Another set of changes is specific to employment. For example:

  • Employers must report the cost of employer-sponsored coverage on each employee's W-2 form.
  • Small businesses (with up to 25 employees) will be eligible for a tax credit if they pay at least half of employees' health care premiums.
  • Group health plans may not discriminate in favor of highly compensated employees.
  • Employee deferral contributions to flexible spending accounts (FSAs) will be capped at $2,500, subject to inflation. Penalties for nonqualified distributions from these accounts will be increased, and deferred money may no longer be used to pay for over-the-counter drugs unless they are prescribed to the employee.
  • Employers must provide breast feeding breaks to nursing mothers during the year after the child is born, and must provide a private place (that isn't a bathroom) for this purpose.
  • Larger employers must automatically enroll employees in the company's group health plan; employees who don't want to participate must opt out.

Then there's that "play or pay" provision. The law doesn't require employers to offer health care coverage. However, it creates penalties for employers that don't provide coverage or that provide less generous benefits. Here's basically how it works:

  • Employers that have more than 50 employees and don't offer coverage must pay an annual fine of $2,000 per full-time employee (those working at least 30 hours a week). The first 30 employees are "free"; the fine begins with employee number 31.
  • Even employers that offer coverage may face a penalty if the employer doesn't pay for at least 60% of the actuarial value of the benefits the plan provides or the employee's cost for coverage is more than 9.5% of the employee's household income. In this situation, a full-time employee would be eligible to receive government-subsidized coverage -- and, if this happens, the employer would have to pay a penalty of $3,000 per full-time employee who receives the subsidy, up to a limit.
  • Employers must offer a voucher to employees who (1) earn less than 400% of the federal poverty line, (2) would have to pay more than 8% of their income for employer-provided coverage, and (3) choose to enroll in a plan from an exchange. The voucher requires the employer to pay what it would have paid to enroll the employee in its own plan.

Want to know more? Check out Nolo's article Health Care Reform: What Employers and Employees Need to Know.

April 20, 2010

COBRA Subsidy, Unemployment Benefits Extended to June

The battle over continued extensions of the COBRA subsidy and emergency unemployment benefits continues in Congress. Last week, Congress passed -- and the President signed -- another stopgap measure, continuing these programs through May 31 (COBRA) and June 2 (unemployment benefits). Still under consideration: a bill that would continue these benefits through the end of the year, as part of a larger budget package. Although both the House and Senate have passed a version of this budget bill, they are sufficiently different to require reconciliation and another vote before becoming law.
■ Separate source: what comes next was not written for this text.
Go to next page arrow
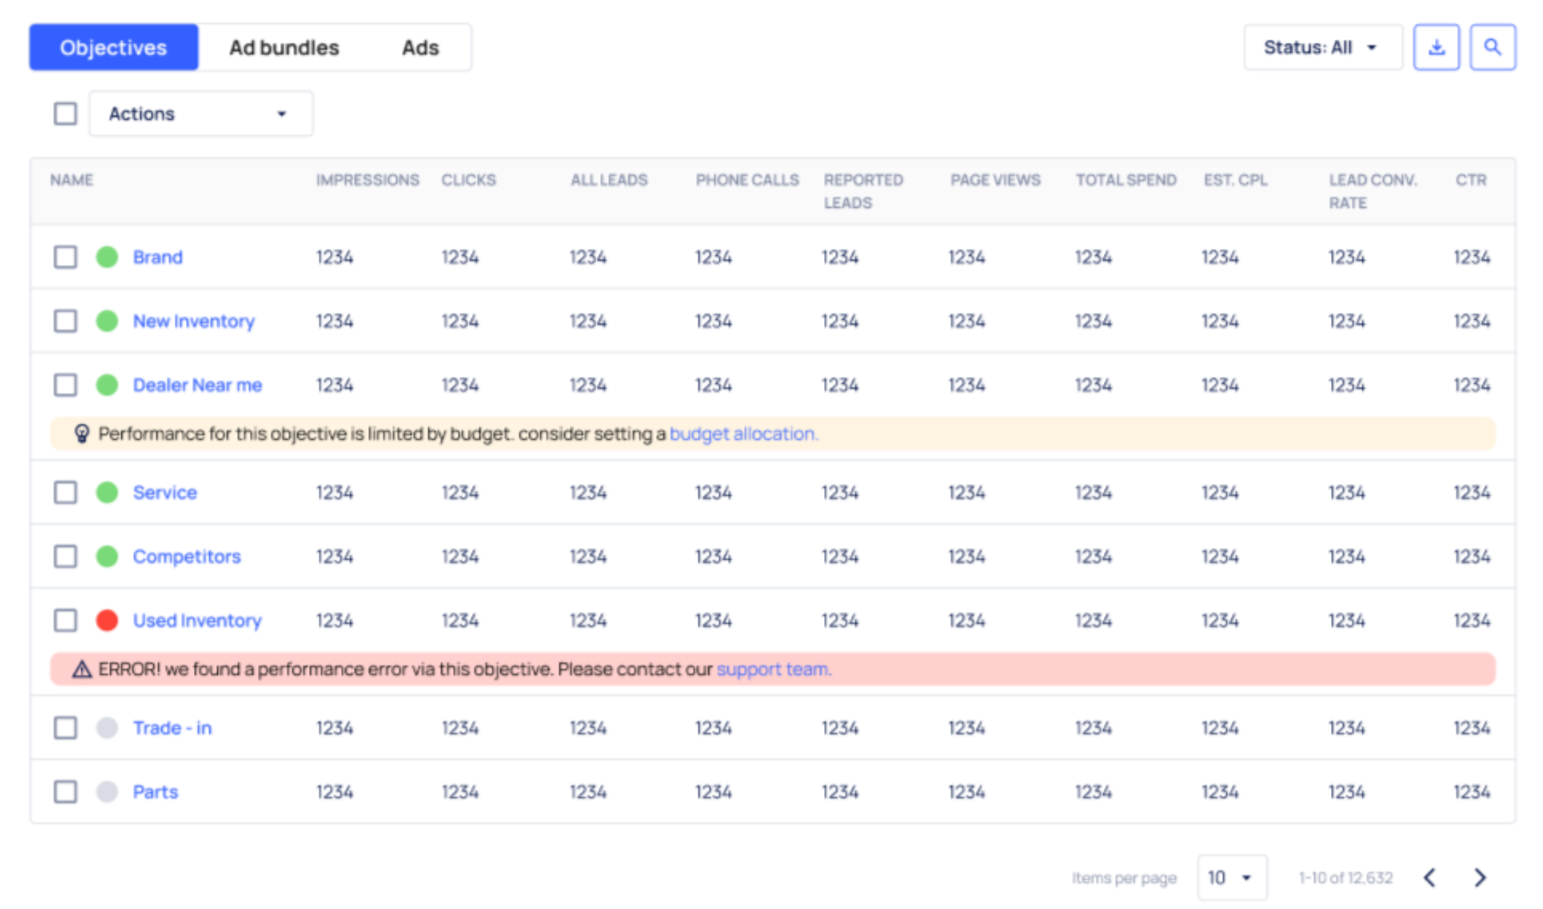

This time, Congress waited long enough to extend these benefits that some people faced a gap in coverage. The original programs expired on April 5, but the short-term extension passed on April 15. Those whose unemployment benefits ran out must now reapply to receive compensation retroactively for the time they missed.

The unemployment benefits extension helps only those who had not yet exhausted their regular and extended benefits. Currently, between regular state benefits, the extended benefits program (which provides an additional 13 to 20 weeks of benefits), and the four tiers of extended benefits available through the Emergency Unemployment Compensation (EUC) program, unemployed workers in some states can collect up to 99 weeks of benefits. (Because some of these benefits depend on the state's unemployment rate, fewer total weeks of benefits are available in some states.)

The extension Congress passed will help workers who have not yet used up all of these benefits, by continuing the existence of these programs. However, workers who have already exhausted all available benefits through these programs won't be helped by the extension. For these very long-term unemployed, the only hope is the Congress will add a fifth tier to the emergency benefits program, making benefits available beyond the current 99-week maximum.